Derrière la tête, une énorme cicatrice lui descend dans le cou pour barrer sa moelle épinière au milieu du dos. Deux lourdes tresses de cheveux châtaigne lui retombent sur les reins à chacun des grands gestes qu’elle fait pour découper des morts.
Je la vois sur les murs de ma chambre, au ralenti, pour magnifier sa contenance irascible. Par flashs, elle explose de rage et découpe un bras, une tête. Ils retombent comme des confettis et roulent jusqu’au pilonne sur lequel je me tiens accroupis, rebondissant avec enthousiasme. Un amas de merveilles s’étend à mes pieds. Et mon amazone souris, innocente, barbouillée de sang.

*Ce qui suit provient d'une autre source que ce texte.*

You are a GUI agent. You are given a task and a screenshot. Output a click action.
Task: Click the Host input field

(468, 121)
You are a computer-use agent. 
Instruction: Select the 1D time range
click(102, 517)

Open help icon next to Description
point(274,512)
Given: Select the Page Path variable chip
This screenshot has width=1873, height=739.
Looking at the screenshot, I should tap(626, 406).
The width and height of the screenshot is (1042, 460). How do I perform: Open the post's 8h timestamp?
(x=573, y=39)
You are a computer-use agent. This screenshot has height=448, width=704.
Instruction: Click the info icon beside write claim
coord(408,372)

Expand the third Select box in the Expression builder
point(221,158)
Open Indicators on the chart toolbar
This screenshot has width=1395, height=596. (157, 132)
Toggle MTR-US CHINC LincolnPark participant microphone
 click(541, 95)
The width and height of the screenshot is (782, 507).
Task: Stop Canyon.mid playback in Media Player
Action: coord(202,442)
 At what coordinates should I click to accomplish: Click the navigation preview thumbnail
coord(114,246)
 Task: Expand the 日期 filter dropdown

Derrière l’écran noir se tient une fillette tremblante, trempée jusqu’à l’os. Elle attend au milieu d’un hangar au toit transpercé, à l’air glacé, les yeux voraces écarquillés, dévorant les vides. Ils hurlent quelque chose de beau et d’ignoble qui résonne à l’intérieur sa tête. Elle passera sa vie à tenter retrouver ces cris enchanteurs aux confins de l’horreur.
Je dessine la carte qui sera ton hôte. Derrière la glace plastifiée j’applique les couleurs aux décors où tu pourras t’échapper. Je crée quelques lois d’univers, des monstres aux sens incompris qu’il te faudra apprendre à aimer, des nuits éternelles dont tu seras l’intime, et pour conjurer la tristesse je pourrai sentir, quand tu pousseras ta main sur cette glace, quelque chose comme ta chaleur.
Au bonheur de tenir, j’ai préféré nous laisser vivre. Que se déchaîne dans chacun de nos univers les fatalités exquises que notre colère voudra bien lui imprimer.